Dennis Gartman was very bearish in his newsletter this morning on copper and all base metals. He is just looking at charts not the fundamentals. I've read that the Chinese were running down their stocks of the metal recently at the consumer level, you can only do that for a short time then you have to buy, someones buying. Read this too about Xstrata takeover of WMC. Xstrata's WMC Bid Signals Metals Demand to Stay High (Update1)
(Closes shares.)
By Tan Hwee Ann Oct. 29 (Bloomberg) -- Xstrata Plc, the world's biggest exporter of coal for power plants, may be signaling record demand and prices for commodities may stay higher for longer than expected with its bid for WMC Resources Ltd., analysts said. Zug, Switzerland-based Xstrata offered A$7.4 billion ($5.5 billion) for the world's fifth-largest nickel producer to add nickel and copper mines as China's demand for metals grows. Melbourne-based WMC Resources rejected the bid, a 24 percent premium to its previous closing price, as too low. ``The bid may be a wake up shot to resources markets and to corporates regarding the accepted level of long term commodities prices,'' wrote Merrill Lynch analysts Vicky Binns, Mike Harrowell and Duncan Hay in a note yesterday. ``The strength of emerging markets commodity demand has created the possibility that commodity prices will be higher in trend terms than the levels we and much of the market are using for our valuation of resources stocks.'' WMC Resources, BHP Billiton and other mining companies have expanded output to meet demand from China, the world's biggest consumer of copper, coal and steel. Prices of copper, used in wiring and pipes, have surged 38 percent, and prices of nickel, used in stainless steel, have gained 19 percent in the past 12 months. Nickel prices reached a 14-year high in January, and copper prices reached a 15-year high this month. Xstrata ``clearly believe in the stronger for longer theme, and that some major resources companies are being undervalued by the market,'' wrote Goldman Sachs JBWere analyst Malcolm Southwood in an Oct. 28 note. Xstrata said the purchase would make it the world's sixth-largest copper producer, up from 11th today.
China Demand
Xstrata made the bid as the Chinese government wants to damp inflation and curb investment to prevent excessive economic growth. The People's Bank of China yesterday said it will raise its benchmark rate by 0.27 percentage point, its first increase in nine years, to cool the world's fastest growing major economy. Chinese demand for raw materials may not slow though, according to investors including Hans Kunnen. ``A more than short-term view supports that China's demand for resources will stay strong,'' said Kunnen, who helps manages the equivalent of $14.4 billion at Colonial First State Investments in Sydney.

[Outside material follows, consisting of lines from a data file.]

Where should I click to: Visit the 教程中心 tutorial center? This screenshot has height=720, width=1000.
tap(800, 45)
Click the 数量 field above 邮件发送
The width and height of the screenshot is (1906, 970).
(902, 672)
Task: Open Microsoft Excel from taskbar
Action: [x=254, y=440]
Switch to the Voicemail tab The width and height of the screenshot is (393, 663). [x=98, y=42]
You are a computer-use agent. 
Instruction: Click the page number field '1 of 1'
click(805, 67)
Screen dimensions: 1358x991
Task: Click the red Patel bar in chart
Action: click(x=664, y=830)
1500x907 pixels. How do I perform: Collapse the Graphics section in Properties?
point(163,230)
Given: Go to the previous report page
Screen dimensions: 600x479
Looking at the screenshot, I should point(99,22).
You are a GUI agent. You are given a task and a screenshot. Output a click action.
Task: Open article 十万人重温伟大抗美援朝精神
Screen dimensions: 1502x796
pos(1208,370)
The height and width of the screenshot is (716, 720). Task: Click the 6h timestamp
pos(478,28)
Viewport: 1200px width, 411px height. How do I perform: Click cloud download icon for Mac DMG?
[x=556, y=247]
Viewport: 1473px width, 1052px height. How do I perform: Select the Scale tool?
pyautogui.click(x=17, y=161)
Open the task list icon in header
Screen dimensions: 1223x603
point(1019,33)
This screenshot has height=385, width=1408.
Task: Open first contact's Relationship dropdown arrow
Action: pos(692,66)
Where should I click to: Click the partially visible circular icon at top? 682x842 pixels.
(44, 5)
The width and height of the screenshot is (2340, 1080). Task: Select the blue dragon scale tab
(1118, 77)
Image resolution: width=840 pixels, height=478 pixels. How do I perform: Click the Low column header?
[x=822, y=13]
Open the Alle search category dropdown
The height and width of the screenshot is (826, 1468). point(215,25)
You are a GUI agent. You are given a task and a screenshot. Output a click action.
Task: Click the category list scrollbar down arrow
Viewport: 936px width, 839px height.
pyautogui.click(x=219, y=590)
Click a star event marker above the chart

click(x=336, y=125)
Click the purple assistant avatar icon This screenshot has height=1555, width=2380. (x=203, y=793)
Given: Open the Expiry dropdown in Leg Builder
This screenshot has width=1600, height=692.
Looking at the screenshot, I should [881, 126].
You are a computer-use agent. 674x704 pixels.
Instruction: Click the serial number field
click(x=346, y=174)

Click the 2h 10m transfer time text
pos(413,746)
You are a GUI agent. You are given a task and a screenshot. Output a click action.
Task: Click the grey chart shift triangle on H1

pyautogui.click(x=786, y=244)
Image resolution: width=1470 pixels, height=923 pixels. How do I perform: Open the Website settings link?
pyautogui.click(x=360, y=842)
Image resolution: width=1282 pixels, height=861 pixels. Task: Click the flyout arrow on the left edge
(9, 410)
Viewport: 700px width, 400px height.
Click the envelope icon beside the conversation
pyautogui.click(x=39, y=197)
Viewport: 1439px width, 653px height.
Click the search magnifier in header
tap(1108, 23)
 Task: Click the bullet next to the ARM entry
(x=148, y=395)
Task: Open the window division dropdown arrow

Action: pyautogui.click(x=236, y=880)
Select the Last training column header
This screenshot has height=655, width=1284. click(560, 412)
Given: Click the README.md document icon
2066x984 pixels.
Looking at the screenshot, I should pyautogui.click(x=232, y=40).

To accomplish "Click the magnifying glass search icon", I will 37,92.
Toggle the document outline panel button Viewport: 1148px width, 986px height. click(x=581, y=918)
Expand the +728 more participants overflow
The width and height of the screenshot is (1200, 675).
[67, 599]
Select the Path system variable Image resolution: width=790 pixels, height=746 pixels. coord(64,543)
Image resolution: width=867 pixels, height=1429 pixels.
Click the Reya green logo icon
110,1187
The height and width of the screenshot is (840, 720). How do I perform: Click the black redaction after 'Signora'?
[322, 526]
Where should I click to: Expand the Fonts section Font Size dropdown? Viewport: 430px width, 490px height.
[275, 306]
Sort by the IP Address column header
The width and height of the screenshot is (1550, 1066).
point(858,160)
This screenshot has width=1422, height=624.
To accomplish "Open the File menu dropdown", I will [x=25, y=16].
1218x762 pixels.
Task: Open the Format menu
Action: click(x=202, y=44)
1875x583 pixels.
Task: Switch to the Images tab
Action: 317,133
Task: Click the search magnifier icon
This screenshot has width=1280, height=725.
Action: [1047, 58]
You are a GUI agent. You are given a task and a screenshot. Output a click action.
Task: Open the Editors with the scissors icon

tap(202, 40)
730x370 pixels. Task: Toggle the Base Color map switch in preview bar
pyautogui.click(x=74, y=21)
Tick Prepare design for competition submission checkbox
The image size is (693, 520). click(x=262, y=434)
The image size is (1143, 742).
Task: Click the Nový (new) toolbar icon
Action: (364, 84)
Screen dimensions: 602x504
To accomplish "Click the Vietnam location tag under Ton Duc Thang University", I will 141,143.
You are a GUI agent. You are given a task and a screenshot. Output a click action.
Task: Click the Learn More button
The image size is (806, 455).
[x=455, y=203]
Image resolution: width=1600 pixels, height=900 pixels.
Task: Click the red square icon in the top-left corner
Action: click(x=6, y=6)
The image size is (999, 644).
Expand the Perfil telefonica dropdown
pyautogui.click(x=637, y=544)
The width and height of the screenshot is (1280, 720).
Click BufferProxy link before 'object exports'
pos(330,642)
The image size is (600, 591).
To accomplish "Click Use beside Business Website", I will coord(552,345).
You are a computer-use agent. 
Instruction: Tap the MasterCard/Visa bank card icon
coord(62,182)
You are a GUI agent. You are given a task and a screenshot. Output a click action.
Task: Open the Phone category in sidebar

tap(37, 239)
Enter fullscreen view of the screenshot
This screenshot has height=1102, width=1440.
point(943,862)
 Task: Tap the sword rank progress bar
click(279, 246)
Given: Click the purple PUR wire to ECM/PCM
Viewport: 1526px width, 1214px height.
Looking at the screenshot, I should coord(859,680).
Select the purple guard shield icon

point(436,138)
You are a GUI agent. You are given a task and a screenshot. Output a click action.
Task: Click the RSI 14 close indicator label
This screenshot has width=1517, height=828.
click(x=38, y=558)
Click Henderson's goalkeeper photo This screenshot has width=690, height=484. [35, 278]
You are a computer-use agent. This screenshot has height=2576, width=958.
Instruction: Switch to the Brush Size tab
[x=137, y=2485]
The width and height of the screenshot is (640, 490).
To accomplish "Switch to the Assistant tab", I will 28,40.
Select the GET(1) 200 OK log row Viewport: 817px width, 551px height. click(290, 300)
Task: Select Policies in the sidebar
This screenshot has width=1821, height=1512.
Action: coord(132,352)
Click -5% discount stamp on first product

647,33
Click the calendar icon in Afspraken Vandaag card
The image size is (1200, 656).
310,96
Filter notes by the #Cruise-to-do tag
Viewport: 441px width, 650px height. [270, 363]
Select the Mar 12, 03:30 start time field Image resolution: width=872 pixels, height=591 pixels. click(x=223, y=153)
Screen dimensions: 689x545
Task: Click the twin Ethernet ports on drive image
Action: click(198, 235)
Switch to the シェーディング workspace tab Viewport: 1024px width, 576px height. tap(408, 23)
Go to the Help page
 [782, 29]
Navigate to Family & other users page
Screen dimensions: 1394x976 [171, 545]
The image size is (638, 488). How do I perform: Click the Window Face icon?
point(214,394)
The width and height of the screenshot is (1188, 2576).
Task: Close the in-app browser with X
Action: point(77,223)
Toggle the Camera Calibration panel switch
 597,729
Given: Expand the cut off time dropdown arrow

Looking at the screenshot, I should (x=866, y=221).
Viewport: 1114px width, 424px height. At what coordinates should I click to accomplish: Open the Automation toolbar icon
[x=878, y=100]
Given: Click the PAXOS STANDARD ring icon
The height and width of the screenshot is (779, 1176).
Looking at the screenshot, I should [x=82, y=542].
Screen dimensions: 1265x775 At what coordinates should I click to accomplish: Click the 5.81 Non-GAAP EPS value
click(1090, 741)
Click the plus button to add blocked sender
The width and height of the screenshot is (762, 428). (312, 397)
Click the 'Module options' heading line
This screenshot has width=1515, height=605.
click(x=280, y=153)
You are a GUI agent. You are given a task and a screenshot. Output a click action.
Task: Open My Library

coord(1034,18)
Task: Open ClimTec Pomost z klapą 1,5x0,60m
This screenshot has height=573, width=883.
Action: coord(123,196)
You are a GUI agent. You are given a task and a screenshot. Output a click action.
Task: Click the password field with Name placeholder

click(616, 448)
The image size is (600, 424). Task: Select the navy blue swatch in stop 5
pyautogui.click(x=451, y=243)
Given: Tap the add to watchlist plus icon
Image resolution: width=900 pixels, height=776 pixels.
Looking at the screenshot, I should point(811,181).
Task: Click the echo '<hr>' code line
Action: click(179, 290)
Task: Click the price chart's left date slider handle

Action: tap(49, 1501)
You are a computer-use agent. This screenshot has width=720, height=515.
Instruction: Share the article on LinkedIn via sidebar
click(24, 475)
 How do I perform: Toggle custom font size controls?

China Minmetals Co., the country's largest trader of metals, yesterday said copper demand in the country may grow as much as 14 percent next year as it needs to build more power generators to ease electricity shortages. Having fewer producers will also help maintain prices, said Tim Barker, who helps manages $30 billion at BT Financial Group.
Higher Bids
``With further consolidation of the industry, there's expectation of greater control of production and therefore higher long-term prices,'' said Barker in Sydney. ``That was also one of the main reasons behind the turnaround in prices 18 months ago, when producers decided low prices were ridiculous given what was the future for consumption.'' Potential bidders for WMC Resources may need to bid between A$7 and A$8.22, according to estimates by Merrill Lynch, Goldman Sachs JBWere and UBS AG. Xstrata had bid at A$6.35, and WMC shares closed today at A$6.75, a 6.3 percent premium, indicating traders and investors expect a higher, or rival bid. WMC Resources' assumption on long-term prices of uranium, copper and nickel in Australian dollars term suggest the company may be worth as much A$8.22 a share, wrote Glyn Lawcock, an analyst at UBS AG, in a note yesterday. Xstrata yesterday said it plans to continue talks. WMC Resources said it was willing to talk to other potential buyers, prompting speculation BHP Billiton, the world's biggest mining company, Rio Tinto Group and other mining rivals may be interested. ``WMC has good, long-term assets which are highly sought after,'' said Pano Raftopoulos, who helps manage the equivalent of $940 million at Challenger Financial Services in Sydney. ``There is a lot of interest in those assets.'' Both BHP Billiton and Rio Tinto have declined to comment.